It seems like no mistake that later in this parsha, G!d commands the Israelite people to tie tzitzit, fringes, to the corners of their garments, saying:

וְהָיָ֣ה לָכֶם֮ לְצִיצִת֒ וּרְאִיתֶ֣ם אֹת֗וֹ וּזְכַרְתֶּם֙ 

That shall be your tzitzit, look at him/it and remember

Something I love about the commandment to wear Tzitzit, which we recite twice a day in the Shema, is that the object of this sentence is wonderfully unclear. When it says “that shall be your tzitzit, look at oto” it could mean it or him. A teacher of mine in rabbinical school, on the opening Shabbaton of my first year, shared this ambiguity, and added that perhaps when we look at the tzitzit we see something about “oto” aka God, wrapped and tangled in the world and in our lives, reminding us that we are connected. Perhaps the tzitzit acted as a sort of friendship bracelet for the Israelities, a reminder of their connection to the Divine in times of uncertainty and fear. 
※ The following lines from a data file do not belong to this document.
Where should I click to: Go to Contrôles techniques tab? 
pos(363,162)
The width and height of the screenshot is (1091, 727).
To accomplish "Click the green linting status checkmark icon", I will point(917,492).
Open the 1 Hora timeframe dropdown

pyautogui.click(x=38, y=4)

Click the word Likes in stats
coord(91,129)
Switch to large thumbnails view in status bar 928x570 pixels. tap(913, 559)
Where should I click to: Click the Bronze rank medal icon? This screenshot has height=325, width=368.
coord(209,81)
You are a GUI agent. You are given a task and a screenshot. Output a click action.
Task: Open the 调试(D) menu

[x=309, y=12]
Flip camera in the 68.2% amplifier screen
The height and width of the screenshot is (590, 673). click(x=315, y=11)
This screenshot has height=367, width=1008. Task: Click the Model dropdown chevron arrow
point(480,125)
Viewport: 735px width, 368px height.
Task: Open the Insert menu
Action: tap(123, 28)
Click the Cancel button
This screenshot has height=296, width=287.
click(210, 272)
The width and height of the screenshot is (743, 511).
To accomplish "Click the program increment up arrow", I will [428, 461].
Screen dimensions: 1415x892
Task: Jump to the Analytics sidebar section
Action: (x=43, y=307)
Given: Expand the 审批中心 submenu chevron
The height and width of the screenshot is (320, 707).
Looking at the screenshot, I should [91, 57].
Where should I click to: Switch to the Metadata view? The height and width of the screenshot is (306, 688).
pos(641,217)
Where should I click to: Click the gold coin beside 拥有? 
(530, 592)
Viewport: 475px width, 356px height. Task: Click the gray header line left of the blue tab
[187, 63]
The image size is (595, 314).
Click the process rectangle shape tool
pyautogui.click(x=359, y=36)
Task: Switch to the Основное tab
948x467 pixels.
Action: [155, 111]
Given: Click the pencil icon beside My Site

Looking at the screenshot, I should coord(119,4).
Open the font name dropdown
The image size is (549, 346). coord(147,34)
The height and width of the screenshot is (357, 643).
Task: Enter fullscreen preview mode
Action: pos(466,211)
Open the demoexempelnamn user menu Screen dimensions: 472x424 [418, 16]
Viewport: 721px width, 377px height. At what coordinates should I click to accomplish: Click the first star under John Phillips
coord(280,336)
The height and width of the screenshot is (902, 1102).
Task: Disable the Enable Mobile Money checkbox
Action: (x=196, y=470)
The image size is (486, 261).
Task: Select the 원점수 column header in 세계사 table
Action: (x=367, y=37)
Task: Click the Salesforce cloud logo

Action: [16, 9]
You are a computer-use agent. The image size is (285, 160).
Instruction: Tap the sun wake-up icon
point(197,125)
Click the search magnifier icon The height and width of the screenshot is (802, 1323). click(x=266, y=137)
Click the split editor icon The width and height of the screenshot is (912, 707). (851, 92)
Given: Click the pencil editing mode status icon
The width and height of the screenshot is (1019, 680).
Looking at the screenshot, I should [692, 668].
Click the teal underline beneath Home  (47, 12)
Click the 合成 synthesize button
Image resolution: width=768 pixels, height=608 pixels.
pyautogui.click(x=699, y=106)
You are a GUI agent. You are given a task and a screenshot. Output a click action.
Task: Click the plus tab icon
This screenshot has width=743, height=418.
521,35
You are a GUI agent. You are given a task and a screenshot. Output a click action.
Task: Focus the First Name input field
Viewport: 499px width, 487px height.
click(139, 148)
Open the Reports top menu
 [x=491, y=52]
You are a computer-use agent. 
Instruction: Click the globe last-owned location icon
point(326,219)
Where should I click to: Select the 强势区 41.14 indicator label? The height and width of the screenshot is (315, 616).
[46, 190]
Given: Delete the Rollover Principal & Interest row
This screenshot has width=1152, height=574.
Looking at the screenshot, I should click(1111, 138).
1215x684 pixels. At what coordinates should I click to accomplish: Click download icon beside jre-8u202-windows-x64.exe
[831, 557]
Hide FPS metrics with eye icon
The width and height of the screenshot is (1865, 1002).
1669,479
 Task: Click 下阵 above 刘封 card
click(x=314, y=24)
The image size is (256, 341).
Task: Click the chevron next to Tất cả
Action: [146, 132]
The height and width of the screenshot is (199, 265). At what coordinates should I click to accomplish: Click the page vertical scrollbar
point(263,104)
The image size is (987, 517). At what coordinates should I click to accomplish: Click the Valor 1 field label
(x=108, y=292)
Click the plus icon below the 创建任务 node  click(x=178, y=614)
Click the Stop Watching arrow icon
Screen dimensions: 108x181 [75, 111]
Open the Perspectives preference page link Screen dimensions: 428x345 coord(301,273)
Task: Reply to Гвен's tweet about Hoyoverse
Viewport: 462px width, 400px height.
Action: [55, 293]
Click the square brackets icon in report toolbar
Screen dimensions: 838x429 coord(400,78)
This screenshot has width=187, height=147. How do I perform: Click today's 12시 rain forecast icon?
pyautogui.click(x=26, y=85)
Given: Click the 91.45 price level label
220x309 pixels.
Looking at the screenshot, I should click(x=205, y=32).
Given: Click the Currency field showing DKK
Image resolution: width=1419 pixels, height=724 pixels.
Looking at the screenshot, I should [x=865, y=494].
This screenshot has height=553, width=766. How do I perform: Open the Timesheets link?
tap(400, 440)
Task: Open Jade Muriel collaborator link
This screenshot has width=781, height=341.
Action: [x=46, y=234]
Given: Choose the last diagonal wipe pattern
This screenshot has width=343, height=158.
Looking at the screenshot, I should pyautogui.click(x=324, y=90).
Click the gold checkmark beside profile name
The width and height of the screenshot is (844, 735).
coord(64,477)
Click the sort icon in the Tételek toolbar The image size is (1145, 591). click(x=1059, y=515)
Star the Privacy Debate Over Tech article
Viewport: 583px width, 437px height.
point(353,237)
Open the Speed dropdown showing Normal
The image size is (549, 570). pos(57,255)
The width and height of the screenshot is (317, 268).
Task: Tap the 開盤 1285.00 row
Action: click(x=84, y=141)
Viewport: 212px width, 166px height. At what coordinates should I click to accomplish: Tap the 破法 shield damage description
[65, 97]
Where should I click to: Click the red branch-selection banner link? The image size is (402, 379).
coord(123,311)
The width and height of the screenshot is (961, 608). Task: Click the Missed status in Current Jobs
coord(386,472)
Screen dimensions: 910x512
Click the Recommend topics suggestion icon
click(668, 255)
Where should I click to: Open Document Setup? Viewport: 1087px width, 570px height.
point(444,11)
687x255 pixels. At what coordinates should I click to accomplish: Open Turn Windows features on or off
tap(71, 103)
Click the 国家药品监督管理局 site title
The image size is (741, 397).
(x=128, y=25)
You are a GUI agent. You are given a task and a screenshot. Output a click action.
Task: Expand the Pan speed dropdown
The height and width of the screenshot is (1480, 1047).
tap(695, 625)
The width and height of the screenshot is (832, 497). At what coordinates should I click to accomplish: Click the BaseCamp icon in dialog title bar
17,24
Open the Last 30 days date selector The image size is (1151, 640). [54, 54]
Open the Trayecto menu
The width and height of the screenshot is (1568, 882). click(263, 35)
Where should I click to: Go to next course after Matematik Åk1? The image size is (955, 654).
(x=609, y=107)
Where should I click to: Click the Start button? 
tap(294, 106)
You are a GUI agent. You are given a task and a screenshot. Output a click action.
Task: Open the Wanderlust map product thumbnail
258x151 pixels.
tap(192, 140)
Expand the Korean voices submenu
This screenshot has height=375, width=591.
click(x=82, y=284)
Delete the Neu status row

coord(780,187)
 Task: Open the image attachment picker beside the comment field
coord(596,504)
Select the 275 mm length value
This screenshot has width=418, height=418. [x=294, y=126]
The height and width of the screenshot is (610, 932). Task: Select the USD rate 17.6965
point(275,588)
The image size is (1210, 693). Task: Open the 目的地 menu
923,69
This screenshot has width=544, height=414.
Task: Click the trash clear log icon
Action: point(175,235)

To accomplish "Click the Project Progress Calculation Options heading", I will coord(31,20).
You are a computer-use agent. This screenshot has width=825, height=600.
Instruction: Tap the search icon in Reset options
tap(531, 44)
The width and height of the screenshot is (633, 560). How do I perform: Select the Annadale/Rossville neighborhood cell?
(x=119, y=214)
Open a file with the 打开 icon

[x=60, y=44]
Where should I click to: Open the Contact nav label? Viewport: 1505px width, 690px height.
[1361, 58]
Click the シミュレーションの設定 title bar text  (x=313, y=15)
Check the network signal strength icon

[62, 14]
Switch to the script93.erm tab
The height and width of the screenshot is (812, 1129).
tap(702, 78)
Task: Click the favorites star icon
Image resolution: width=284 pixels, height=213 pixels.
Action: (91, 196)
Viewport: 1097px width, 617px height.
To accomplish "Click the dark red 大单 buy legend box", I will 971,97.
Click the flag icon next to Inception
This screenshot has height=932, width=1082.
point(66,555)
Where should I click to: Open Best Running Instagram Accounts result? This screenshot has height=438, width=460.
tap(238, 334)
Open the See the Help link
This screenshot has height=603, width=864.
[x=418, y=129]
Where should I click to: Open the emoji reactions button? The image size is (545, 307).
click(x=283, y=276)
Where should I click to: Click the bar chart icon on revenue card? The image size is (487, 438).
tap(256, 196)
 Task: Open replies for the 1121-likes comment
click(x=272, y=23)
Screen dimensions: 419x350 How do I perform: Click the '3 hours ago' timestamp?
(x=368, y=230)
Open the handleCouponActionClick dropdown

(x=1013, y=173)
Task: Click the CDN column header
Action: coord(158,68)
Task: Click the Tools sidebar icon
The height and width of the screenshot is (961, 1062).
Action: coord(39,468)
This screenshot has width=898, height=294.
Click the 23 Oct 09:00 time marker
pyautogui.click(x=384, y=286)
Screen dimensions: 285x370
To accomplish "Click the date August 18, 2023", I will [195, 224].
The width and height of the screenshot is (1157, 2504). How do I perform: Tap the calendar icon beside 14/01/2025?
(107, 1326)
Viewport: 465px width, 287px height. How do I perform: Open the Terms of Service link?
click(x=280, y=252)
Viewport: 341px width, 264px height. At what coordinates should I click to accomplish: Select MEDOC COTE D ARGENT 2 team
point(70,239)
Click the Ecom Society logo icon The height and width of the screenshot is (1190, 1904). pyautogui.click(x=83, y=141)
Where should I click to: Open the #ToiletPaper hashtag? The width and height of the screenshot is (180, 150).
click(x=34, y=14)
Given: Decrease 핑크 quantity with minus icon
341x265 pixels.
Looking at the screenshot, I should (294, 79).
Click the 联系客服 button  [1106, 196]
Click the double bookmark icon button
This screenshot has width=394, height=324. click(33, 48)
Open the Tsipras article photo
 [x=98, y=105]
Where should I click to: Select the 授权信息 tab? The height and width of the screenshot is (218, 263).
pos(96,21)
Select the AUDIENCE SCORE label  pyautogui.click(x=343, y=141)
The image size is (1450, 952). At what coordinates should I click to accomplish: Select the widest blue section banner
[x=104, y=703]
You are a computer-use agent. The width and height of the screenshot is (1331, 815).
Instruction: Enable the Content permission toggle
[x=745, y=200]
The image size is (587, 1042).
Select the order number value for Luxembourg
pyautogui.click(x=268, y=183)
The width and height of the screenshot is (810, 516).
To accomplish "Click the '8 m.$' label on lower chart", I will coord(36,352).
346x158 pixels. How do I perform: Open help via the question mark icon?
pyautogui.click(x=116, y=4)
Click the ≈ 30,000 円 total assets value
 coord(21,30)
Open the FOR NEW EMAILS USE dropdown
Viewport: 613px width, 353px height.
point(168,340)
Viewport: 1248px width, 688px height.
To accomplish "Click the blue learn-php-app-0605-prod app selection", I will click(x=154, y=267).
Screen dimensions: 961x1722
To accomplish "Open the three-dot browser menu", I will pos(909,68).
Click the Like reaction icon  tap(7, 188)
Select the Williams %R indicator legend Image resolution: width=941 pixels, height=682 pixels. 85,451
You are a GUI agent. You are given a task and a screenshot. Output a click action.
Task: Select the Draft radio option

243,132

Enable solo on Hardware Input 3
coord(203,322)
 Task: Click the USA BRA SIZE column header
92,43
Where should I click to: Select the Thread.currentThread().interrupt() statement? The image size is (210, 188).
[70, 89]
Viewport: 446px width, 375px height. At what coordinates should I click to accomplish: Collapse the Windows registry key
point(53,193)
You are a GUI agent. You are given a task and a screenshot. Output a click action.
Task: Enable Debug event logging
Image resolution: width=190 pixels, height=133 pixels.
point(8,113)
When we know we are safe in the world, when we know we are connected, we are able to be “right sized” in our own minds. Not all-powerful but not completely powerless. On this Pride Shabbat, may we be blessed to feel proud of ourselves in all of our identities, knowing that we can hold onto our literal tzitzit, or metaphorical tzitzit in the form of the Divine, our community, and ourselves, in times when, like the spies, our self-perception is not right sized.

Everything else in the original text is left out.